Guettler began his career in 1945 with the Kingsport Cherokees, leading the league with 13 home runs. In 1946, he played for the New Bern Bears, Burlington Bees and Charleston Rebels. In 1947, he hit .334 with 25 home runs and 103 RBI for the Griffin Pimientos, pacing the league in home runs and RBI. With the Montgomery Rebels and Gadsden Pilots in 1948, he led the league with 24 home runs. He played for the Des Moines Bruins in 1949. He hit 20 or more home runs for the third time in his career in 1950, hitting 22 between the Portsmouth Cubs and Des Moines.

With Portsmouth in 1951, he led the Piedmont League in homers (28), runs (114) and RBI (116). Between Portsmouth and the Toledo Mud Hens/Charleston Senators in 1952, he hit at least 28 home runs while batting .330. He led the Piedmont League again in home runs and RBI (104), as well as batting average (.334). In With Portsmouth again in 1953 and 1954, he hit 30 and 19 home runs, respectively. He was 1953 league home run champion. 1955 presaged his more well-known 1956 campaign. Back with Portsmouth, he posted a slash line of .325/.447/.632 with 41 home runs, 113 RBI and 97 runs scored. He led the league in home runs and RBI.
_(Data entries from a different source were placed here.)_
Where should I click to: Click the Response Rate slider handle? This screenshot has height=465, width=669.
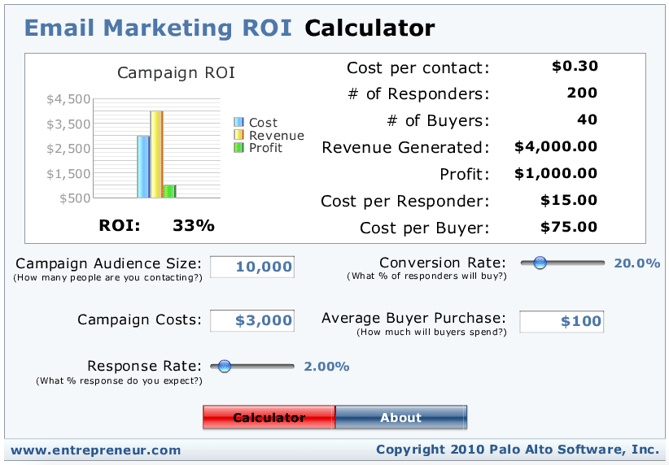(x=224, y=367)
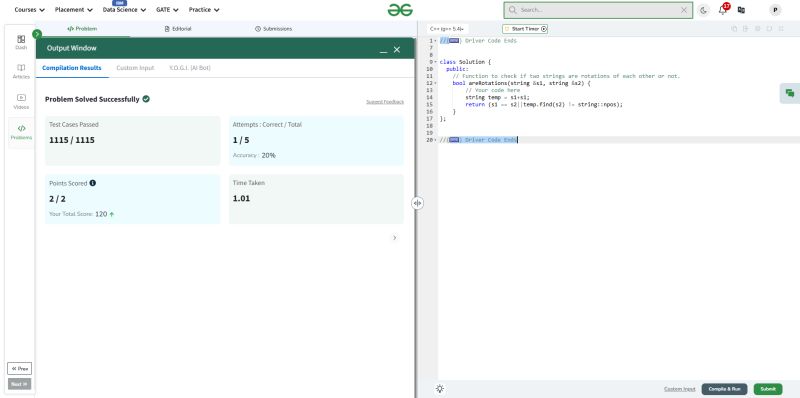800x398 pixels.
Task: Clear the search box with X
Action: pyautogui.click(x=684, y=10)
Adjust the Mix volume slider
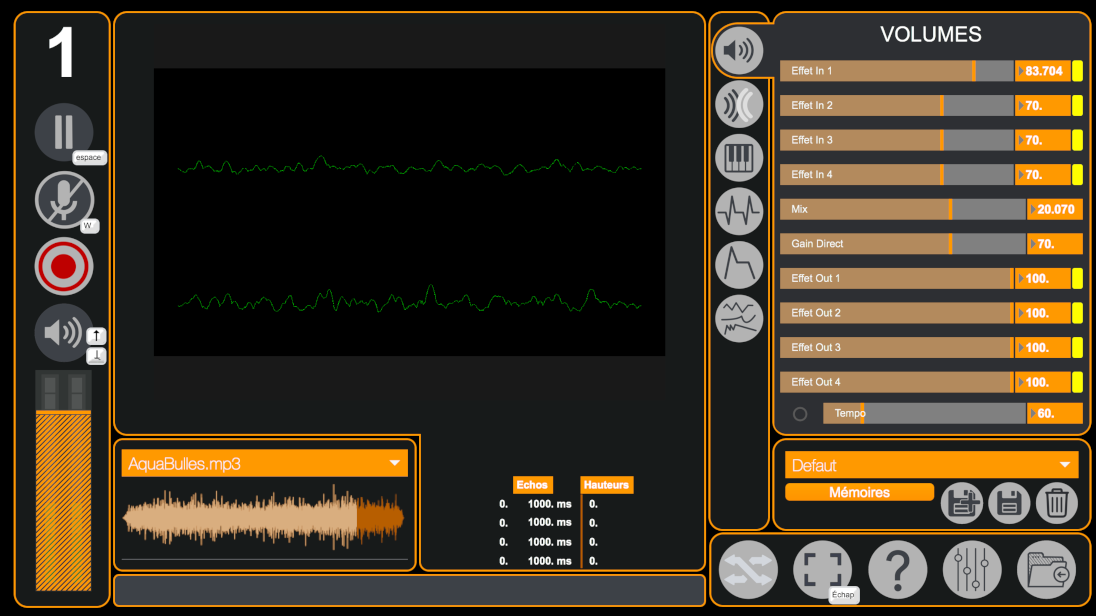Screen dimensions: 1096x616 [x=902, y=210]
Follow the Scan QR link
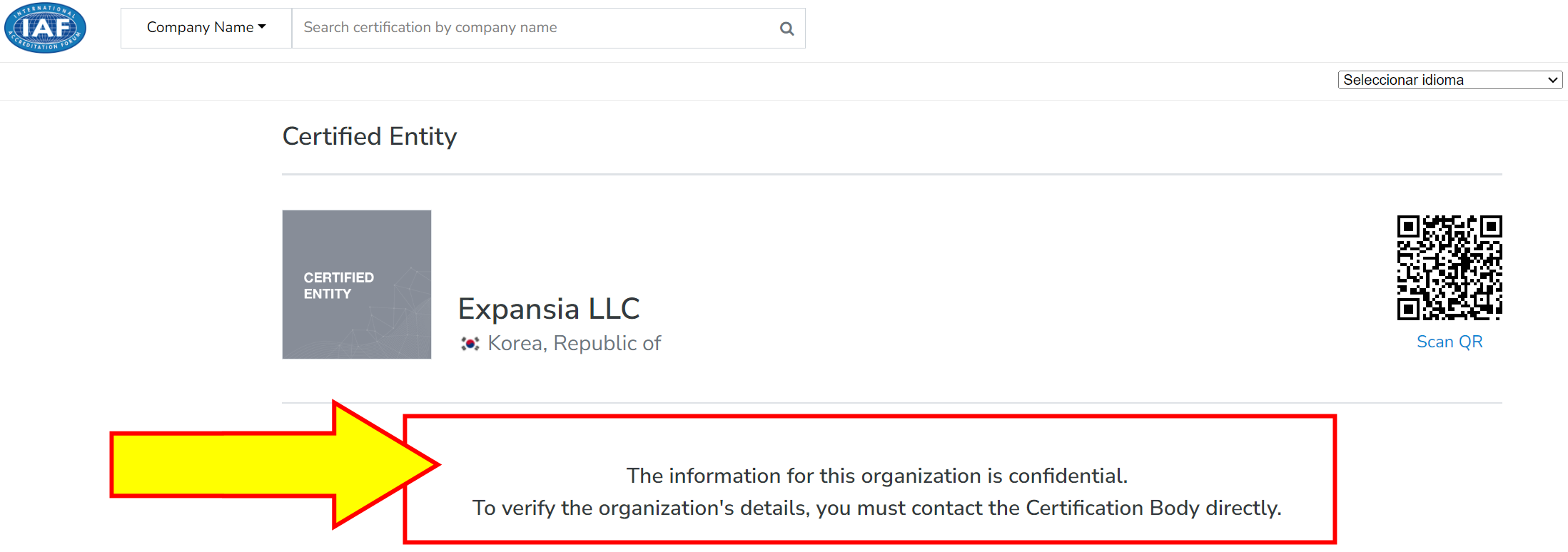1568x552 pixels. pyautogui.click(x=1449, y=342)
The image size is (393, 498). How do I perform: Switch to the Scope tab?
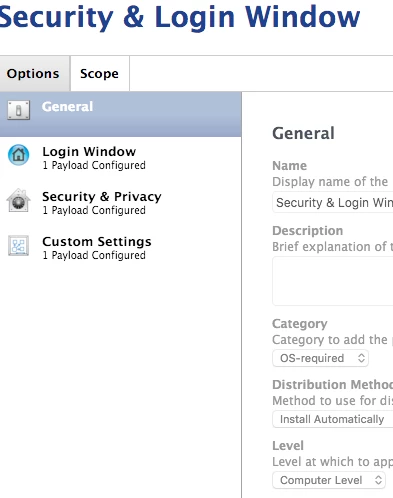coord(100,74)
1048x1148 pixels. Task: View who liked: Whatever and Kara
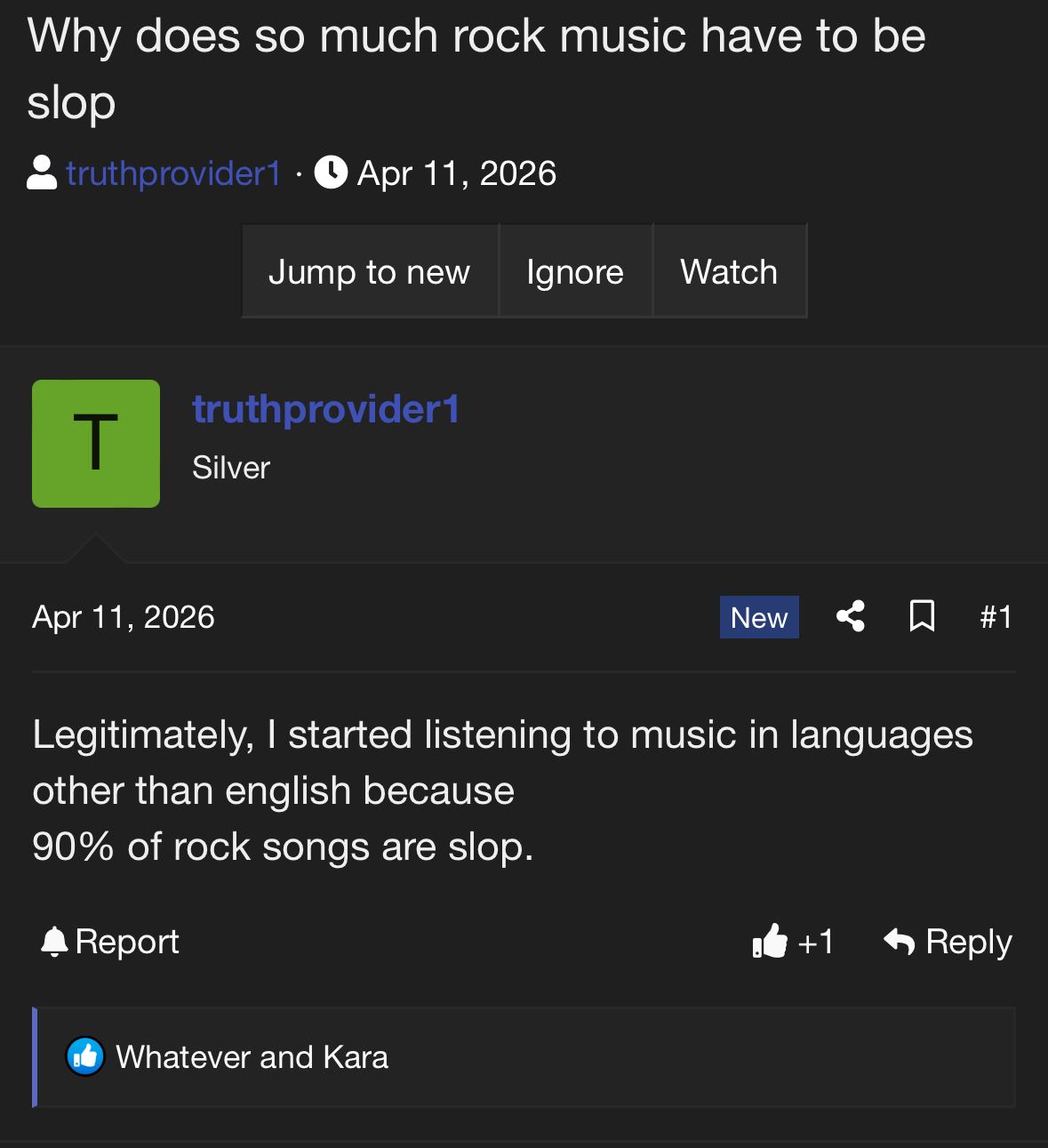(252, 1057)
Moving to the Shreveport Sports for 1956, Guettler batted .293/.402/.726 with 62 home runs, 143 RBI and 115 runs scored in just 481 at-bats, leading the league in homers, RBI and runs scored. He broke Clarence Kraft's Texas League home run record of 55 and still holds the record. He was a mid-season and post-season All-Star, won the Most Valuable Player over Albie Pearson and Rookie of the Year over Brooks Robinson and Don Demeter,

He slumped after that and spent the rest of his career playing for the Atlanta Crackers (1957), Wichita Braves (1957), Dallas Rangers (1958), Monterrey Sultanes (1958), Nuevo Loredo Tecolotes (1958), Charlotte Hornets (1959) and Charleston ChaSox (1959).

He died in Jacksonville, Florida. In 2004, he was elected to the Texas League Hall of Fame.